According to the sorting result, the multiple audio coding segments are spliced end to end to obtain spliced data.
The electronic device according to claim 14, wherein the arrangement information of the plurality of audio encoding segments is recording time information, and the arrangement of the plurality of audio encoding segments is performed according to the arrangement information of the plurality of audio encoding segments.
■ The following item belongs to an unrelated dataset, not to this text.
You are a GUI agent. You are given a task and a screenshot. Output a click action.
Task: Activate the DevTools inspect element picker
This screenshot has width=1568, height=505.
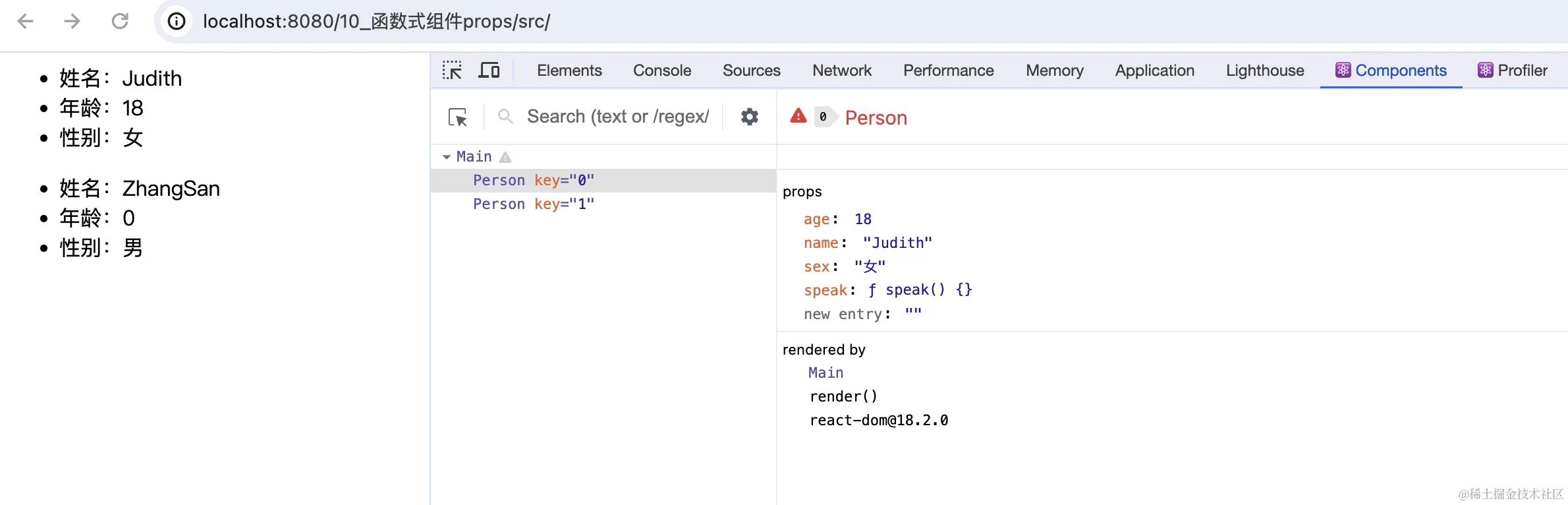[x=452, y=71]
The coding segment to be sorted includes:

Sort the multiple audio encoding segments in a time sequence according to the recording time information of the multiple audio encoding segments.
The electronic device according to claim 14, wherein the arrangement information of the plurality of audio encoding segments is number information, and the plurality of audio encodings are encoded according to the arrangement information of the plurality of audio encoding segments The segments to be sorted include:

Sorting the multiple audio coding segments in a number order according to the number information of the multiple audio coding segments.
The electronic device according to claim 13, wherein acquiring a plurality of audio coding segments comprises:

Obtain multiple audio and video mixed stream data segments;

Perform audio extraction on the multiple audio and video mixed stream data segments respectively to obtain the multiple audio coding segments.
The electronic device according to claim 17, wherein the splicing of the multiple audio coding segments to obtain spliced data comprises:

Determining the arrangement information of the multiple audio coding segments according to the arrangement information of the multiple audio and video mixed stream data segments;

Sorting the multiple audio coding segments according to the arrangement information of the multiple audio coding segments;

According to the sorting result, the multiple audio coding segments are spliced end to end to obtain spliced data.
The electronic device according to claim 18, wherein the arrangement information of the multiple audio and video mixed stream data segments is one of recording time information and number information.
The electronic device according to claim 17, wherein the audio data processing method further comprises:

Performing video extraction on the multiple audio and video mixed stream data segments respectively to obtain multiple video encoding segments;

Generating video synthesis data according to the multiple video coding segments;

The audio and video synthesis data is generated according to the audio synthesis data and the video synthesis data.
The electronic device according to claim 20, wherein acquiring a plurality of audio and video mixed stream data segments comprises:

Receiving an editing instruction sent by the target object through a user interface, where the editing instruction includes editing object information;

Communicate with the audio and video equipment, and obtain the multiple audio and video mixed stream data segments corresponding to the editing object information from the audio and video equipment through a communication interface, and the multiple audio and video mixed stream data segments are passed through the Audio and video equipment is recorded and saved in segments.
The electronic device according to claim 21, wherein the audio data processing method further comprises:

In response to the editing instruction, an editing operation is performed on the audio and video synthesized data to obtain the edited audio and video synthesized data.
The electronic device according to claim 17, wherein acquiring a plurality of audio and video mixed stream data segments comprises:

Receive the download instruction sent by the target object through the user interface;

Communicate with the audio and video equipment, download the multiple audio and video mixed stream data segments corresponding to the download instruction from the audio and video equipment through a communication interface and save them locally.
The electronic device according to any one of claims 13-23, wherein the format of the multiple audio coding segments is one of an AMR audio coding format, an AAC audio coding format, and an OPUS audio coding format.
A computer-readable storage medium with a computer program stored thereon, wherein the computer program implements the audio data processing method according to any one of claims 1-12 when the computer program is executed by a processor.